Google I/O zawsze był okazją dla Google’a do zaprezentowania nowych urządzeń i - co ważniejsze - nowego oprogramowania. Rok temu Google zapowiadał, że konferencja odbędzie się online, ale finalnie wycofał się z tego pomysłu i konferencja nie odbyła się wcale. W tym roku będzie inaczej.
Google I/O 2021 wirtualnie. Poznaliśmy oficjalną datę konferencji.
Jak donosi serwis 9to5Google, który otrzymał zaproszenie, Google I/O 2021 odbędzie się w dniach 18-20 maja. Konferencja będzie dostępna dla wszystkich, a do tego będzie darmowa. To prawdziwa gratka dla tych programistów, którzy nie mogli uczestniczyć w stacjonarnym I/O.
Każdy chętny do wzięcia udziału w konferencji może się zapisać pod tym adresem, oczywiście po rozwiązaniu rebusa.
Google idzie tym samym w ślady Apple’a i Microsoftu, którzy również organizują swoje doroczne konferencje programistyczne zdalnie. Przypomnijmy - WWDC 2021 odbędzie się w dniach 7-11 czerwca, zaś Microsoft Build między 25 a 27 maja.
Co zobaczymy na Google I/O 2021?
Jedyna prawdziwa odpowiedź na to pytanie brzmi: nie wiadomo. Nie dysponujemy nawet wiarygodnymi pogłoskami, zdradzającymi potencjalny scenariusz konferencji. Wielu rzeczy możemy się jednak domyślić.

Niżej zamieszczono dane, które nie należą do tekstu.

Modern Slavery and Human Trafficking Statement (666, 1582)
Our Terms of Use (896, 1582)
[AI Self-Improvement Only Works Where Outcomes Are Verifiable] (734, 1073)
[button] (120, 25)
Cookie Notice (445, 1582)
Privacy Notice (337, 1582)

Przede wszystkim, podczas Google I/O 2021 możemy poznać datę premiery stabilnej wersji Androida 12, którego wersja developerska jest już w fazie testów.
Google I/O 2021 prawdopodobnie będzie miejscem premiery nowych smartfonów z linii Pixel. W ostatnich latach Google prezentował je jesienią, ale tym razem pojawiają się informacje, które pozwalają mniemać, iż w tym roku premiera odbędzie się właśnie podczas konferencji dla programistów. I jeśli potwierdzą się plotki na jego temat, może być to oś, wokół której kręcić się będzie całe I/O, gdyż Pixel 6 ma być pierwszym smartfonem Google’a napędzanym procesorem autorstwa Google’a.
Niewykluczone więc, iż Google podczas I/O pokaże swój własny chipset. A skoro tak, to istnieje również cień szansy, że obok napędzanego własnym czipem smartfona zobaczymy też nowe Chromebooki oparte o architekturę ARM. Takie maszyny już dziś funkcjonują na rynku, ale nie zdobyły choćby ułamka popularności Chromebooków opartych o procesory Intela.
Jestem za to więcej niż pewien, iż Google zaprezentuje nam nowe rozwiązania głosowe, w tym nowe urządzenia Nest Audio. Spodziewam się również dalszego rozwoju Tłumacza Google w formie symultanicznej, którego możemy używać na smartfonach Pixel i w słuchawkach Pixel Buds.
Ważnym punktem I/O 2021 może być także… Stadia. Po zaliczeniu falstartu i późniejszych niefortunnych ogłoszeniach o zamknięciu własnych studiów deweloperskich, streaming gier od Google’a nagle nabrał rozpędu. Zawdzięcza to w dużej mierze Cyberpunkowi 2077, który spadł Stadii z nieba - dla wielu graczy Stadia była jedynym sposobem, by cieszyć się grą CD Projekt RED we względnie komfortowych warunkach.
Google jednak zazdrośnie strzeże swoich tajemnic, więc wszystkie powyższe przewidywania to jedynie spekulacje. Konkretów dowiemy się dopiero w drugiej połowie maja.